Thursday, U.S. military recruiters parked and tabled on the seal in front of Homer Babbidge library. In just a few weeks, the university will celebrate “Lockheed Martin Day,” commemorating the company’s partnership with the university. Further, UConn also holds partnerships with Raytheon and Sikorsky, the former recently pledging $1.47 million to faculty members at the School of Engineering, with additional funding from the Defense Advanced Research Projects Agency. 

The university has made no attempt to hide its deeply seeded connection to the military-industrial complex, from hosting events to receiving financial support – including for the upcoming Raytheon-sponsored career fair. The Daily Campus Editorial Board vehemently opposes the university’s deep connections to the U.S. military, which has historically been responsible for more interventions, death and social instability globally than any other organization. Given their contributions to numerous active threats to international human rights, including the Russia-Ukrainian war, Palestinian apartheid and potential U.S-China nuclear conflict, UConn’s allegiance with this military is unacceptable for collective peace and wellbeing. 

Such ties are antithetical to other university-affiliated programs and institutes, such as the Dodd Center for Human Rights, commemorated by a visit from President Joe Biden last fall. The so-called “Dodd Impact” boasted by the university is directly opposed by its continual support — and profit — from war and violence, diminishing the actions of students and faculty within the Human Rights Institute. Until the university severs its ties to military industrial corporations such as Lockheed Martin, Raytheon and Sikorsky, it has no right to claim any contribution to international human rights.  
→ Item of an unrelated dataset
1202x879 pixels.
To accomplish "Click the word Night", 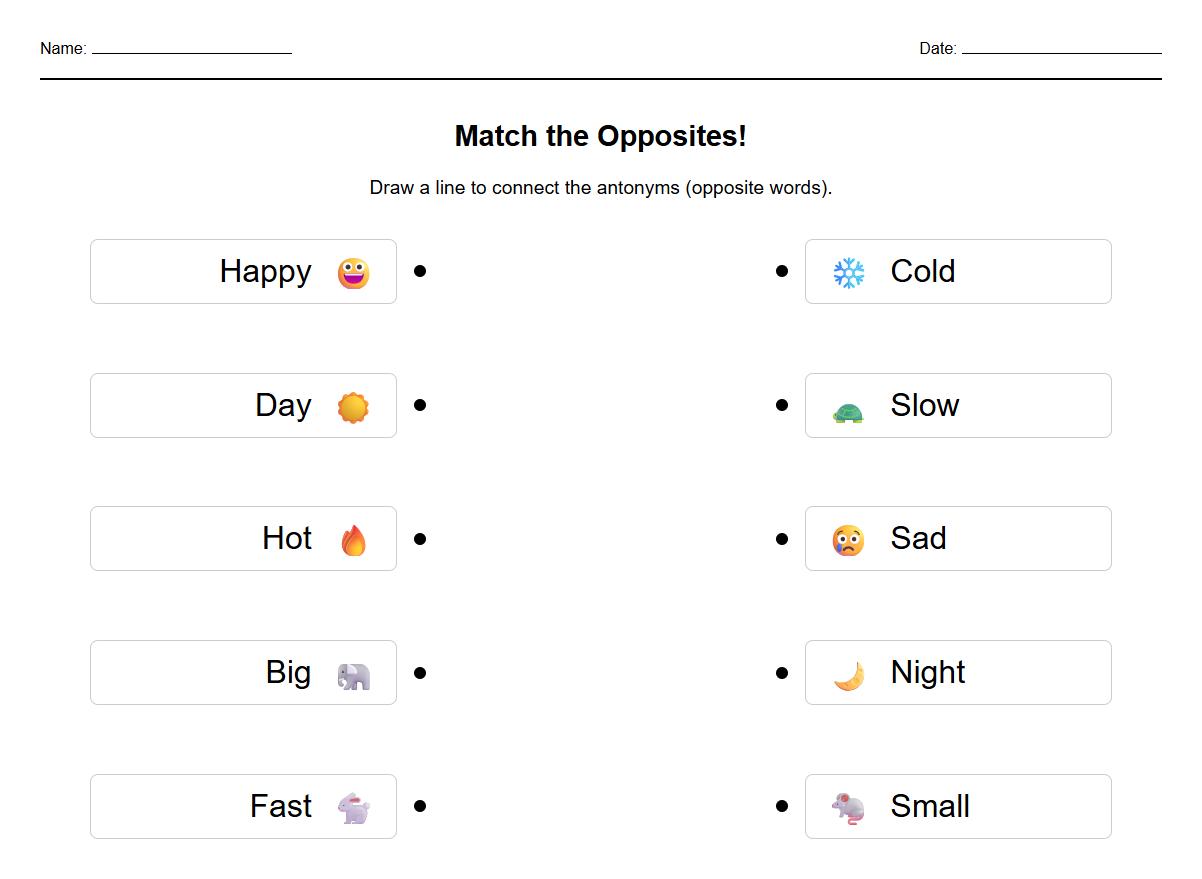I will click(928, 672).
Additionally, the university may claim no part in any solution to the climate crisis. With constant mentions of UConn’s “Platinum and Green University” status — awarded to colleges and universities with rigorous and ongoing sustainability measures — the glaring irony in these statements must be addressed. The U.S. military, outfitted with weapons of war created by UConn’s partners in the military-industrial complex, is one of the largest carbon-emitting and polluting entities in the world — if it were ranked alongside the nations of the world, it would come in at No. 47 in carbon emissions. Does this connection not intrinsically undermine any of UConn’s stated commitments to combating the climate crisis? As The Editorial Board has discussed previously, UConn’s commitment to our planet is a facade at most.  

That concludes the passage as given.